Brain–Behavior Associations for Risk Taking Depend on the Measures Used to Capture Individual Differences

2020 
Maladaptive risk taking can have severe individual and societal consequences, thus individual differences are prominent targets for intervention and prevention. Although brain activation has been shown to be associated with individual differences in risk taking, the directionality of the reported brain-behavior associations is less clear. Here we argue that one aspect contributing to the mixed results is low convergence between risk-taking measures, especially between the behavioral tasks used to elicit neural functional markers. To address this question, we analyzed within-participant neuroimaging data for two widely used risk-taking tasks collected from the imaging subsample of the Basel–Berlin Risk Study (N = 116 young human adults).

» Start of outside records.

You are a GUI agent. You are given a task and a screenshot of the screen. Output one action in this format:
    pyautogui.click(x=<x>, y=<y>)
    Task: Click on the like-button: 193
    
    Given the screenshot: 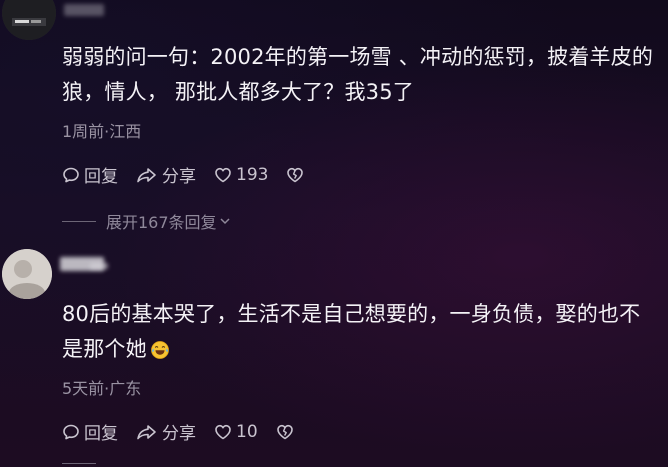 What is the action you would take?
    pyautogui.click(x=241, y=175)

Focusing on core brain regions implicated in risk taking (nucleus accumbens, anterior insula, and anterior cingulate cortex), for the two tasks we examined group-level activation for risky versus safe choices, as well as associations between local functional markers and various risk-related outcomes, including psychometrically-derived risk preference factors. While we observed common group-level activation in the two tasks (notably increased nucleus accumbens activation), individual differences analyses support the idea that the presence and directionality of associations between brain activation and risk taking varies as a function of the risk-taking measures used to capture individual differences. Our results have methodological implications for the use of brain markers for intervention or prevention.